Gifts and Donations Policy

What will the University Accept?
The Library accepts donations of books, videocassettes, audiocassettes, and other types of library materials. Gift are accepted on the condition that the Library may retain or dispose of materials in the best interests of the University.
Whom do I contact?
To donate gifts to the Library please contact the Gift Specialist, Matthew Lipson (, 408-551-1631).
What is the process to donate to the Library?
The Gift Specialist will ask for a brief description of the gift to determine under which subject specialist’s area the gift falls. The subject specialist will contact the donor directly and discuss the gift with the donor before accepting or rejecting the gift. In the case of a large donations, a donor may be required to provide a list of bibliographic information (author, title and publishing information) prior to acceptance.
Will the Library accept journals or periodicals?
Gift materials requiring a continuing obligation on the part of the Library will not be accepted without serious consideration of the Library's ability or desire to keep the material up to date. A decision to accept a journal to which the Library does not subscribe will be weighed carefully, since the acquisition will be a long-range commitment to the costs of the subscription and of binding. Individual journal issues will only be accepted if they fill in gaps in the collection.
What are the tax obligations for donating items to the Library?

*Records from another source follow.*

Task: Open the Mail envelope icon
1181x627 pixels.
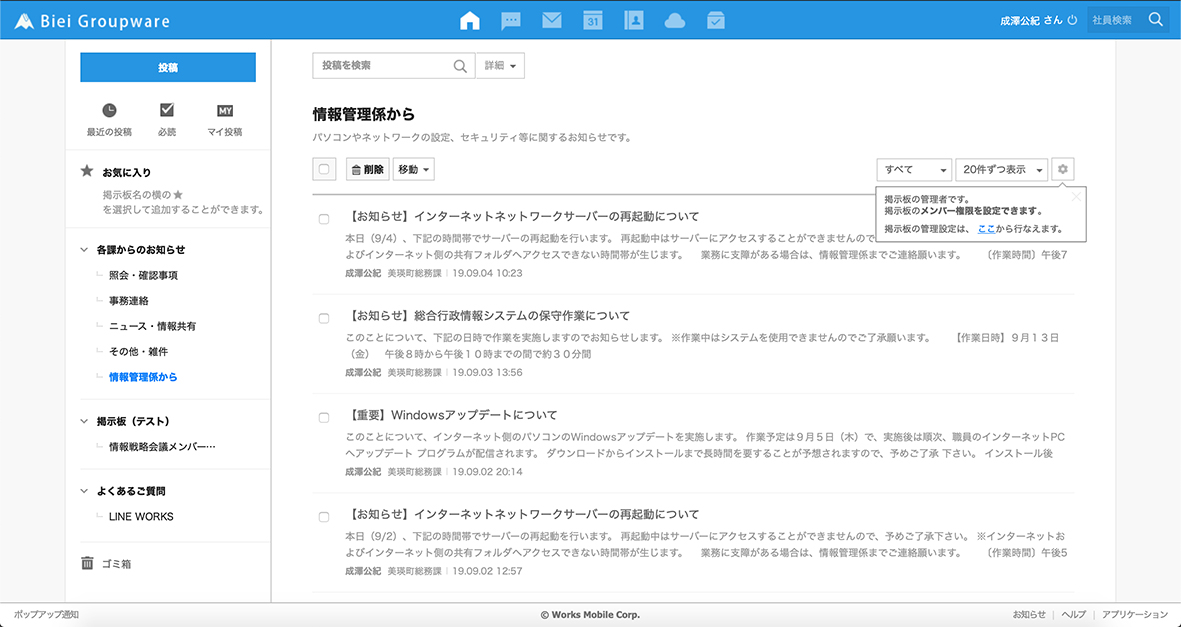Action: pos(551,20)
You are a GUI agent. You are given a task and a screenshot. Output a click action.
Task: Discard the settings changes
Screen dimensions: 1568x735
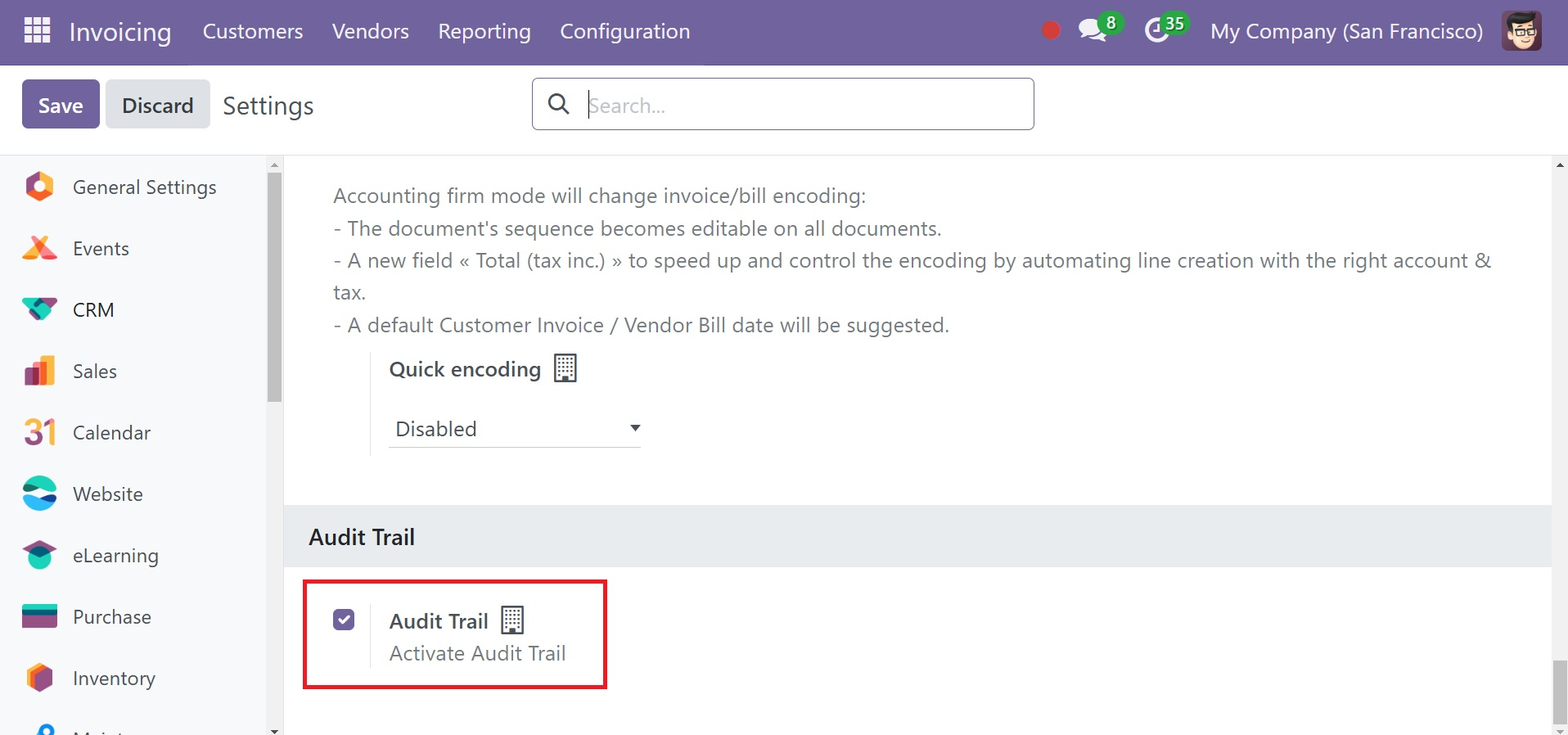(158, 104)
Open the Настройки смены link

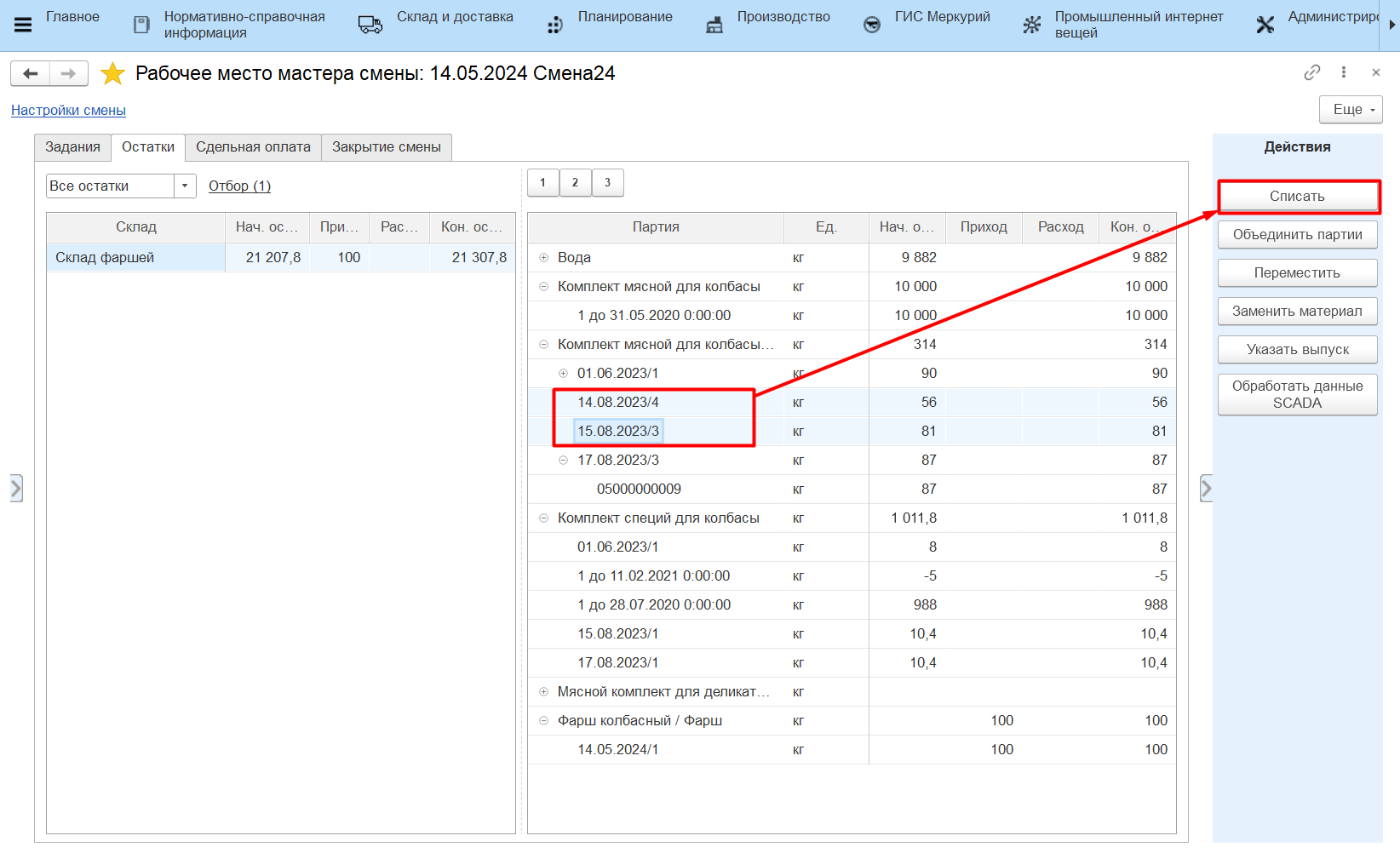68,111
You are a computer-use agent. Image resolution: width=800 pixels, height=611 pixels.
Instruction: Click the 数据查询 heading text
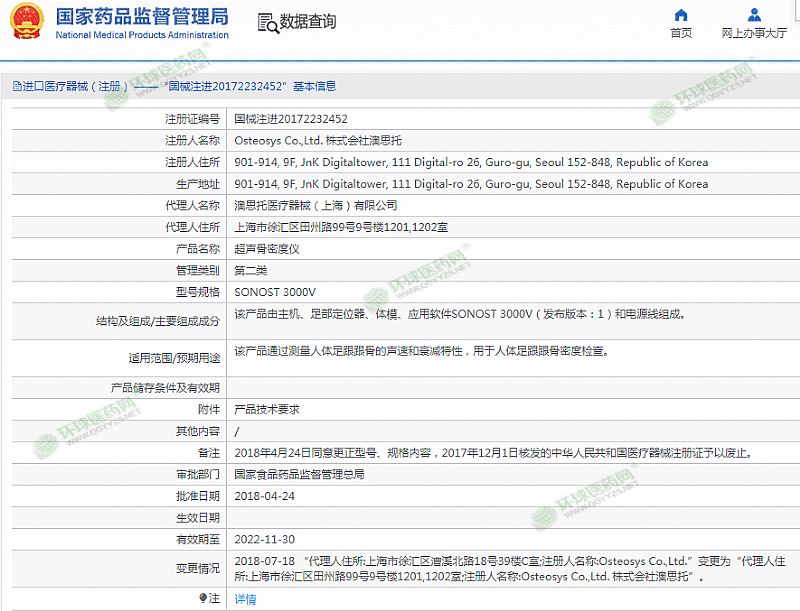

The Library is prohibited from appraising gifts. Any appraisal is the responsibility of the donor. Donors of library materials may be required to file IRS Form 8283. The IRS requires the University to track for two years all in-kind gifts that are valued at $500 or more. If the Library sells, transfers, or otherwise disposes of an item within this two-year time frame, the University is required to file IRS Form 8282, notifying the IRS of the disposition and the amount the University received for that item. The IRS requires the University to inform you that your contribution for tax purposes is limited to the market value of your in-kind donation, less the value of goods and services of benefit to the donor.